Plus d’un an après les premières concertations avec les syndicats pharmaceutiques sur le projet de décret « territoires fragiles », le texte n’a toujours pas paru. Or, il doit permettre aux officines installées dans ces endroits particuliers de bénéficier d’un assouplissement des conditions de transfert ou de regroupement, ainsi que d’aides financières.

 

C’est l’ordonnance n° 2018-3 du 3 janvier 2018 relative à l’adaptation des conditions de création, transfert, regroupement et cession des officines de pharmacie qui prévoit des dispositions particulières pour certains territoires. Ainsi, les directeurs généraux des agences régionales de santé (ARS) ont la possibilité de fixer par arrêté « les territoires au sein desquels l’accès au médicament pour la population n’est pas assuré de manière satisfaisante ». Et c’est un décret qui « détermine les conditions dans lesquelles ces territoires sont définis en raison des caractéristiques démographiques, sanitaires et sociales de leur population, de l’offre pharmaceutique et de son évolution prévisible, ou, le cas échéant, des particularités géographiques de la zone ». Dans les territoires ainsi définis, la convention nationale pharmaceutique peut prévoir des mesures destinées à favoriser ou maintenir une offre pharmaceutique. En outre, le directeur général de l’ARS est également habilité à accorder des financements provenant du fonds d’intervention régional (FIR) de l’agence. Le décret est par conséquent vital pour la profession et le maillage officinal.

Un premier texte critiqué

 

En mars 2023, un premier projet de texte est présenté aux syndicats. Il définit les critères nationaux de cadrage qui permettront aux ARS de déterminer dans leur région la liste des territoires de vie-santé (TVS). Deux critères nationaux ont été retenus : une densité standardisée d’officines inférieure au seuil empirique au 2/3 de la densité médiane et une part supérieure à 20 % de la population située à plus de 15 minutes d’une officine.
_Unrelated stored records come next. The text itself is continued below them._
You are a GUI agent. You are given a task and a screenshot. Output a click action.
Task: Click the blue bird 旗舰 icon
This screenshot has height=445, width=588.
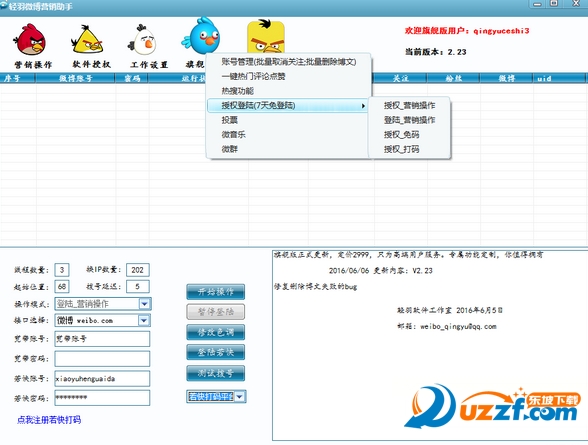point(201,36)
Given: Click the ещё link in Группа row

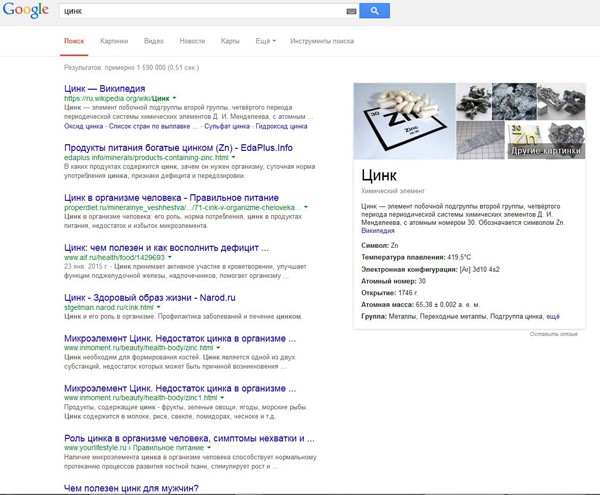Looking at the screenshot, I should pyautogui.click(x=553, y=315).
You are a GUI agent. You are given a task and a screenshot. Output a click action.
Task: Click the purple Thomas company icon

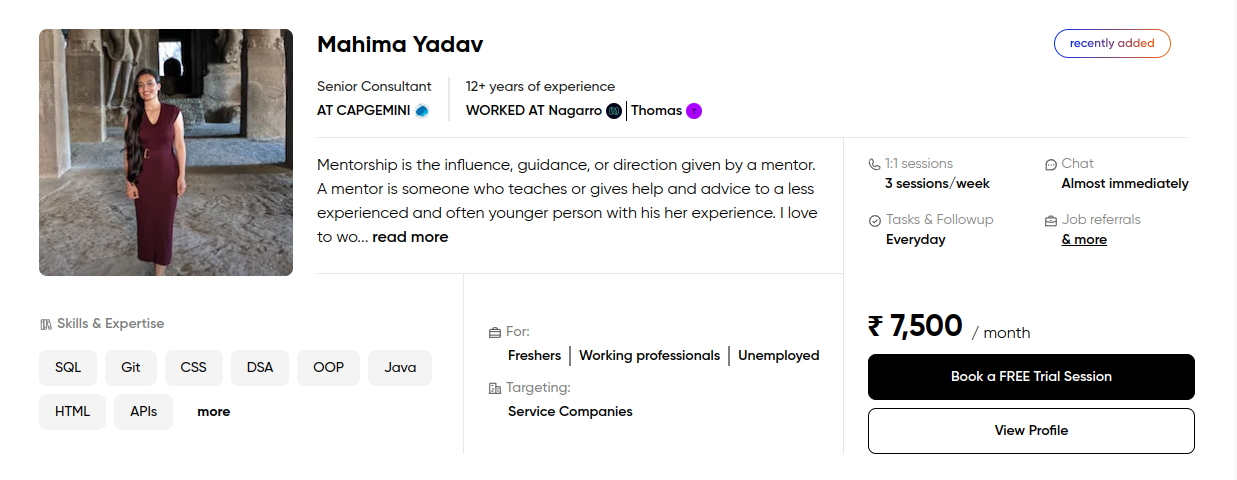coord(694,111)
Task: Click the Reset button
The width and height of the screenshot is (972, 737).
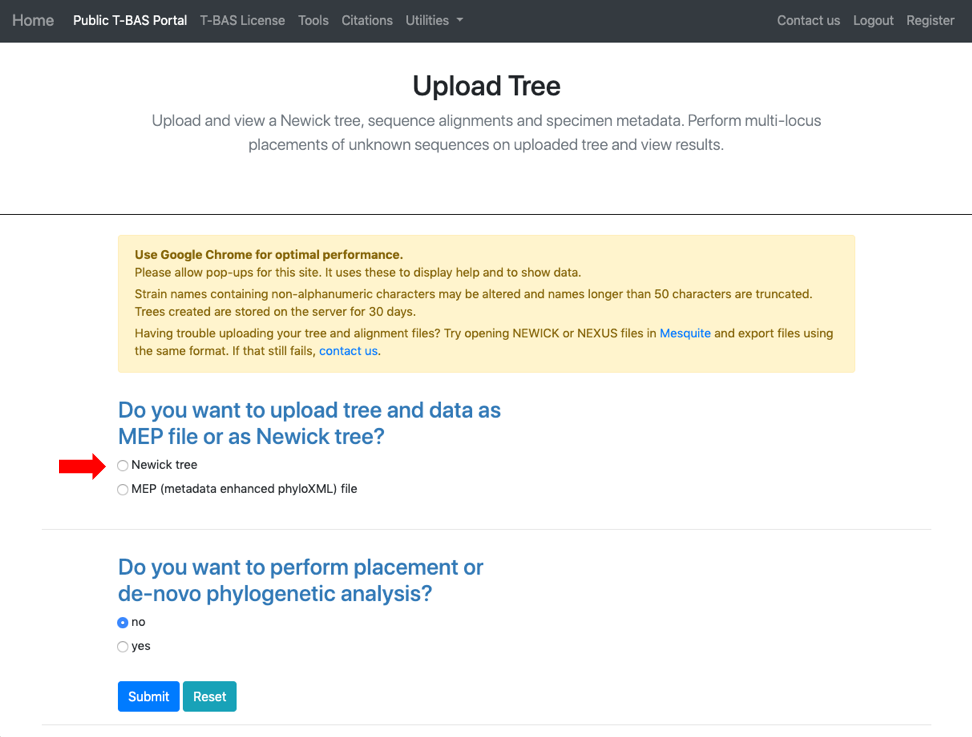Action: pyautogui.click(x=210, y=696)
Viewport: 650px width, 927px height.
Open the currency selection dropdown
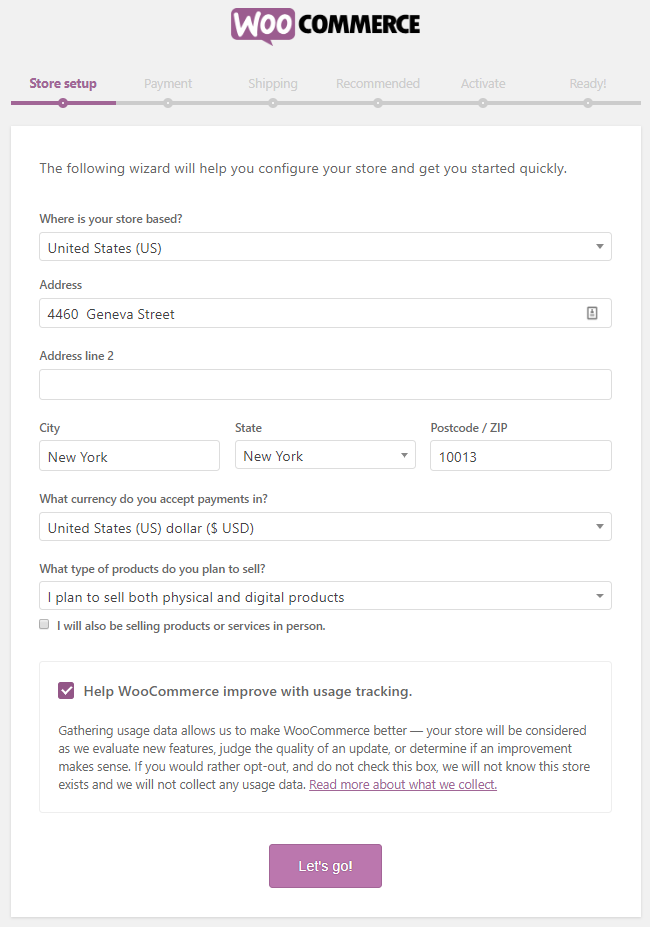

Les TVS répondant au moins à l’un des deux critères sont pris en compte et additionnés afin de déterminer la part de population résidant en « territoires fragiles ». En moyenne nationale, les territoires en fragilité officinale couvrent 6 % de la population française totale (hors Mayotte). Les ARS disposent de marges de manœuvre pour tenir compte des spécificités régionales. Elles pourront moduler les critères nationaux et ajouter leurs propres critères. De plus, le projet de décret prévoit deux adaptations des conditions générales d’autorisation d’ouverture des officines : dans des communes contiguës totalisant un nombre d’habitants supérieur à 2 500, une ouverture par voie de transfert ou de regroupement pourra être autorisée ; le critère de la présence de la population résidente pourra être allégé afin de faciliter l’ouverture d’une pharmacie auprès d’un centre commercial, d’une maison de santé ou d’un centre de santé.

 

Mais le texte suscite des critiques de la part des syndicats. Philippe Besset, président de la Fédération des syndicats pharmaceutiques de France (FSPF), estime qu’il serait judicieux d’améliorer et d’affiner les critères retenus. Il souhaite aussi que l’activité de l’officine soit prise en compte. « Une pharmacie qui fait 3,5 millions d’euros de chiffre d’affaires avec six pharmaciens sur un territoire fragile n’est pas en situation de fragilité. Celle qui fait 1 million d’euros avec un seul titulaire âgé de 65 ans l’est, et c’est celle-ci que nous devons aider car si elle venait à fermer, ce serait une catastrophe pour le territoire », explique-t-il. Le syndicaliste pense également que l’offre de soins doit figurer parmi les critères car « l’absence de médecins est un signe de fragilité pour les officines ». Pierre-Olivier Variot, président de l’Union des syndicats de pharmaciens d’officine (USPO), est tout aussi critique, et va même plus loin : « En permettant aux ARS de déterminer leurs propres critères, on risque de recréer les systèmes dérogatoires que nous avons pu connaître il y a quelques années, avec des élus qui intervenaient pour qu’une officine vienne s’installer dans leur circonscription, sans que cela ne réponde toujours à un véritable besoin en matière d’accès aux médicaments. Le fait d’autoriser des créations ou des transferts auprès de maisons de santé ou dans des centres commerciaux, ou de prendre en compte la consommation de soins sans tenir compte de la démographie officinale à proximité, nous inquiète aussi particulièrement car cela pourrait déstabiliser le maillage officinal dans des zones où les pharmacies constituent bien souvent la seule porte d’entrée du système de santé. »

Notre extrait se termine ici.